そんな彼女が魔力を使って自爆したなら、それはすごい威力になるはずで。
「こ、こんな非道なことが!」
「非道でも何でも戦争に負ければ全てが奪われます。綺麗事は言っていられないのですよ」
戦力が不足している王国が負けていない理由。
その一端にある闇を見た。
だがそんなことよりも。
「お、俺はモルガナを自爆させるために……!」
自分が教えてきたことが敵に突っ込んで自爆をさせるため。
彼女の命は自分が奪ったようなものなのだ。
◆ ◆ ◆
何も手につかなくなって教師を休職した。
「モルガナ、ごめん。ほんとうにごめん。モルガナ、モルガナ……」
命を断とうとも思った。
だが、それこそ責任からの逃げだと思った。
死ぬこともできないけど、生きていたくもない。
それだけアレンは精神的に追い込まれていた。
「う、うあっ……なんで世界は……」
あの学園に帰っても、生徒を自爆人形にさせるだけ。
教師を辞めて、別の仕事をしようとも戦場で子どもたちの命が散っていく現状に何も変化はない。
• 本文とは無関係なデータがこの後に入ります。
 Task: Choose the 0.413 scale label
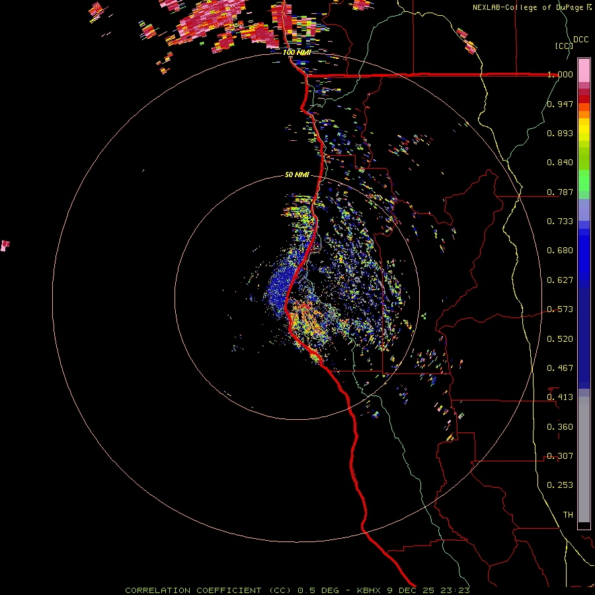point(560,397)
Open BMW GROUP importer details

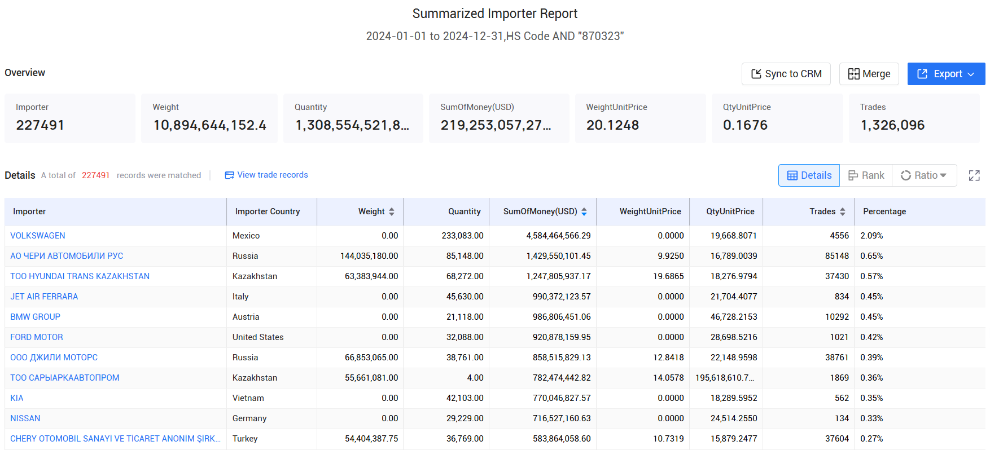pos(35,317)
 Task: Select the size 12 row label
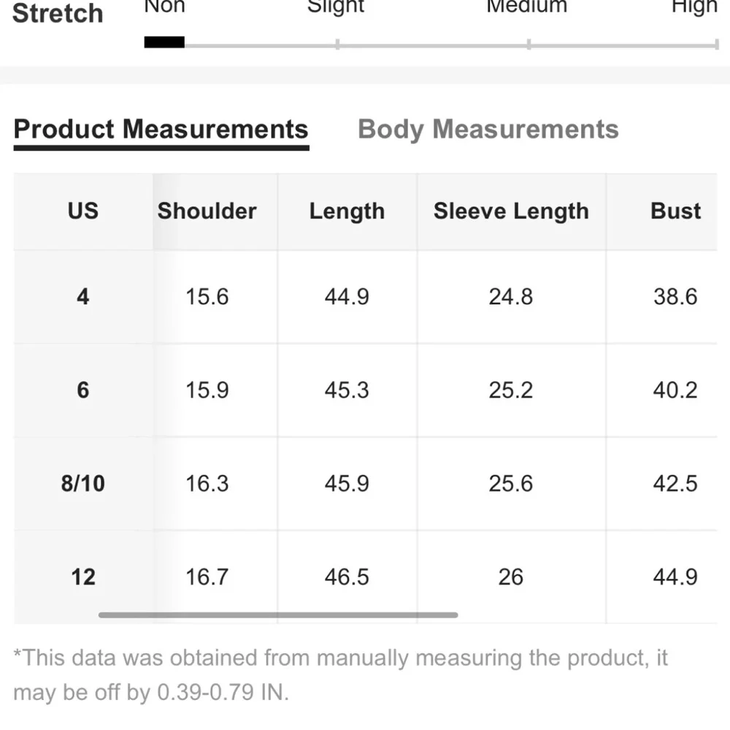[83, 577]
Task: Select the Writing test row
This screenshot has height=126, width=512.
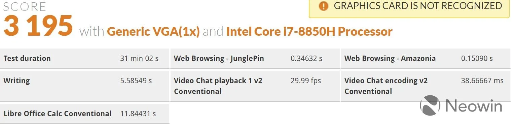Action: pos(84,85)
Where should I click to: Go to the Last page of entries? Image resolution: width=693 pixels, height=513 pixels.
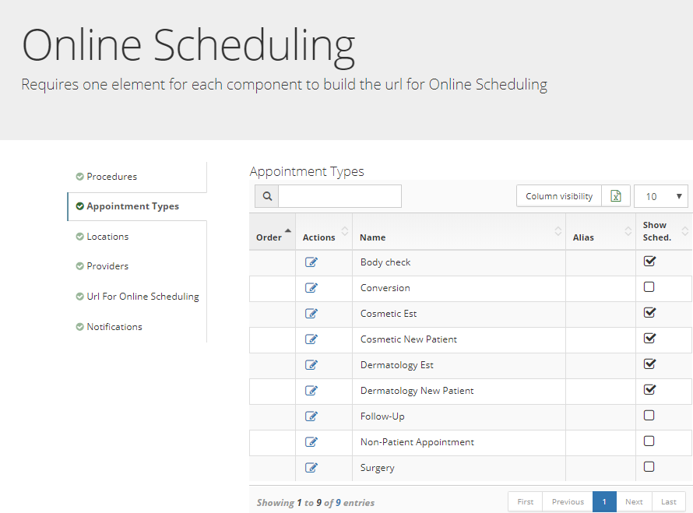pyautogui.click(x=669, y=501)
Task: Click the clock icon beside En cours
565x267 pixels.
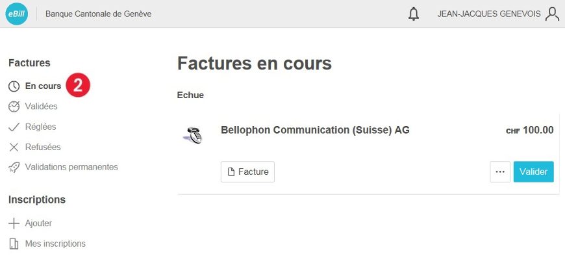Action: (14, 86)
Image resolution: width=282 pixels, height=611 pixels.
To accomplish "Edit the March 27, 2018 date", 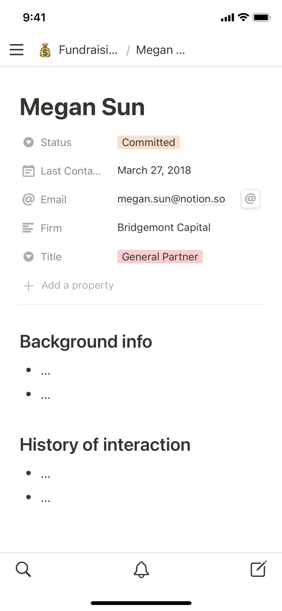I will click(154, 170).
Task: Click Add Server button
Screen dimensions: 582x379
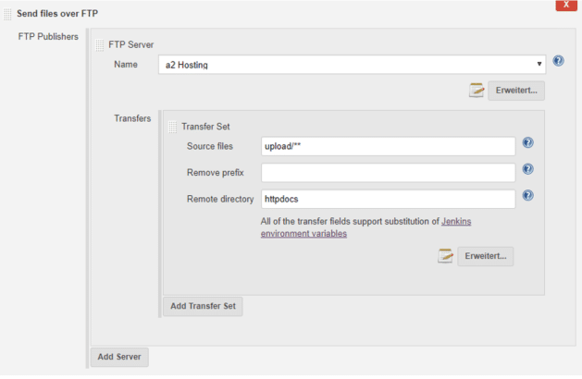Action: tap(119, 357)
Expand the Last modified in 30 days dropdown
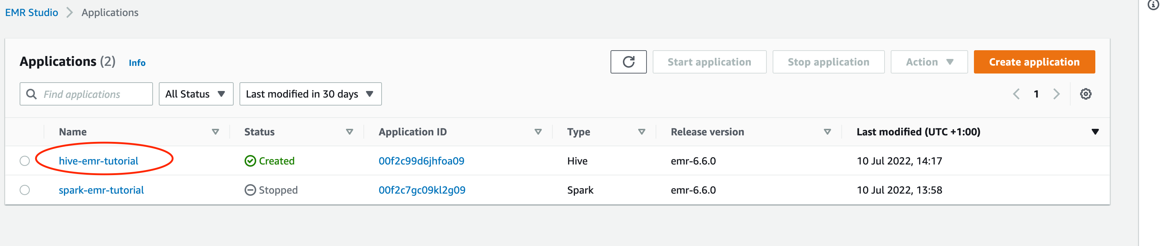Viewport: 1168px width, 246px height. click(310, 94)
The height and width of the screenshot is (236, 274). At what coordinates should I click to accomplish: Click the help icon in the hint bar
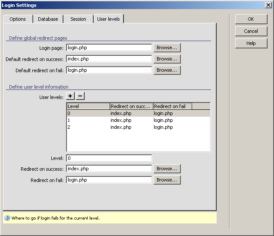(7, 218)
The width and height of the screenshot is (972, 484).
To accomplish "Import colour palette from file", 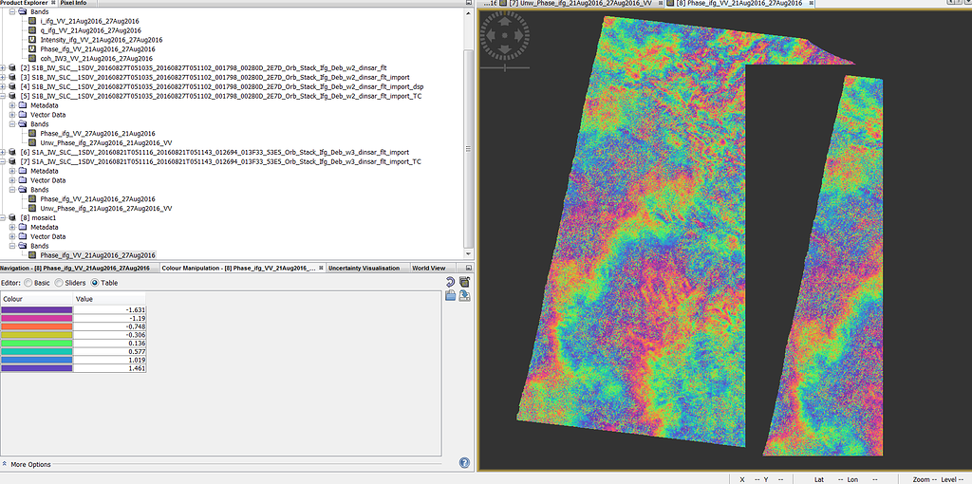I will tap(451, 296).

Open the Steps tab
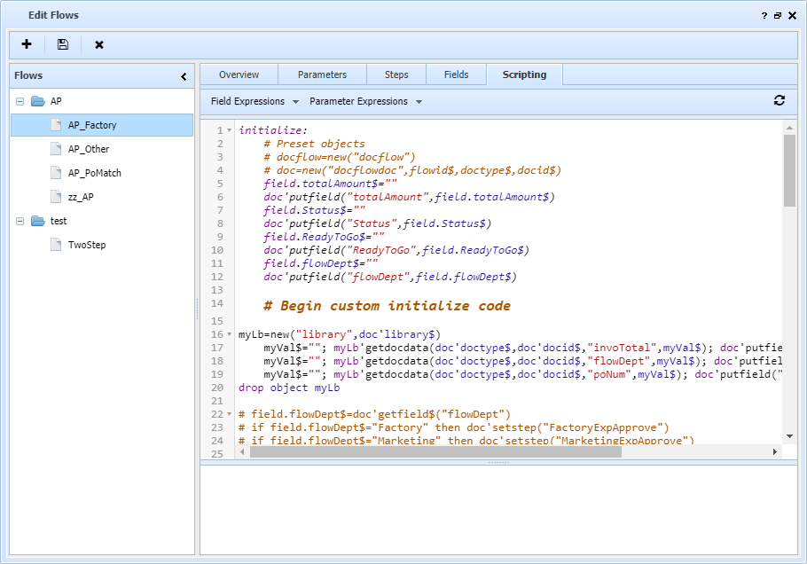click(396, 74)
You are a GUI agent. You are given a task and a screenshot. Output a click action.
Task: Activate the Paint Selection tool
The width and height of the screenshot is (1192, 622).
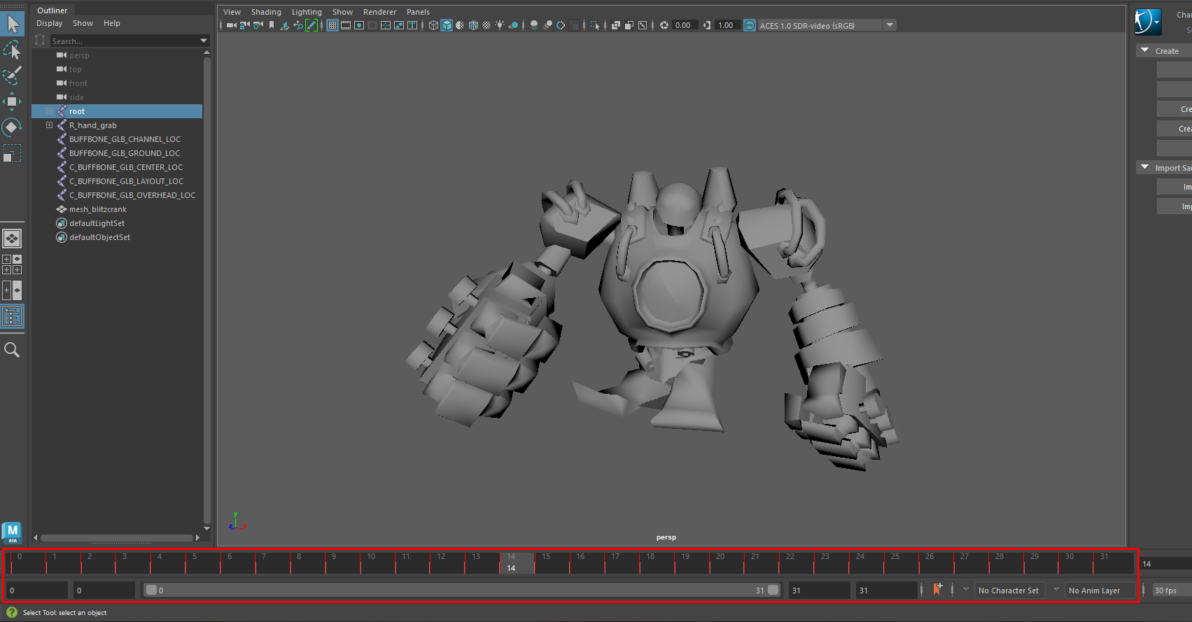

「俺はどうしたら……! どうしたらいいんだよ、モルガナ」
無力な自分に思わず亡くなった生徒の名前を呼んでしまう。
ふとした瞬間にモルガナの笑顔がフラッシュバックする。
勉強熱心でいつも授業終わりに質問をしてきた。
将来は魔法で社会の役に立つことがしたいとも語っていた。
あんな無邪気な少女が、戦場で爆弾にされて死ぬ。
そんなことがあっていいはずがない。
俺が行かせてしまった。俺が殺したも同然なのだ。
「う、うう……」
涙が止まらない。
罪悪感と喪失感が、アレンの心を黒く塗りつぶしていく。
モルガナに会いたい。会って謝りたい。
その一心で、アレンはある魔法を発動させていた。
「
そしてアレンは校長から貰っていたモルガナのドックタグを捧げた。
「せんせい……? 久しぶりだね」
現れたのは半透明のモルガナ。
どうして透けているのか、無我夢中だったアレンには分からなかった。
「も、モルガナ!? モルガナなのか?」
「そうだよ。先生の教え子、モルガナちゃんです!」
思わず抱きしめようとしてすり抜ける。
何回試しても触ることができない。
「どうなってるんだ、モルガナ……?」
「どうなってるって……今の私は魂だけだからね。そもそも呼び出したのは先生でしょ?」
「俺が……?」
てっきりモルガナが会いに来てくれたのかと。
そのくらいの奇跡が起ってもいいと思っていた。
「そう。先生の闇魔術で、私は冥府の世界から呼び出されたんだ」
「闇魔術……」
闇魔術は禁忌とされる魔術のこと。
精神が闇に落ちたものにしか扱えず、それゆえに大概は暴走を引き起こす。
たしかに今の自分が使えてもおかしくはない気がする。
「先生は壊れちゃったんだね。ごめんね、あたしのせいで」
「な、なんでモルガナが謝るんだ。悪いのは俺だ、この学校のことを知らずにお前を行かせてしまった俺が悪いんだ!」
モルガナに対して頭を地に打ちつける。
そんなことしても彼女が喜ばないのは分かっていたのに。
「先生は悪くないよ。でも、そこまで言うなら……償ってもらおうかな」
「何でもやる。俺にできることなら!」
「ありがとうとね……先生」
モルガナは優しく微笑んだ後に、床に座って俺と同じ目線になる。
「あたしが死んじゃったのはしょうがないけど、クラスメイト達にはあんな思いをして欲しくないの。でも、このままだと皆爆弾されちゃう……だから、みんなに先生が使えるような闇魔術を教えて強くしてよ」
「や、闇魔術を……? だけど、それは」
だって、それは死ぬほど苦しい思いをさせるということで。
「でも先生はみんなに死んでほしくないんだよね」
モルガナの言葉に思わず頷く。
精神を取るか、体を取るか。
「みんなが強くなれば、軍の偉い人も生徒たちを爆弾にするなんて思わなくなる。逆らったら怖いだろうし。だから先生……クラスメイト達を強くするために、みんなの心を壊してきてよ」
モルガナの悪い笑顔。
贖罪。これからのこと。
色々なことを天秤かけた上で、俺は。
これ以上誰かに死んでほしくなくて。選ぶ。
「わかった。先生が皆を闇に落としてくるよ」
愛する生徒たちを闇に落として強くする。
例えどれだけ傷つけようとも、それで憎まれて殺されようとも。
全ては彼女らが戦場で爆弾となって散らないために。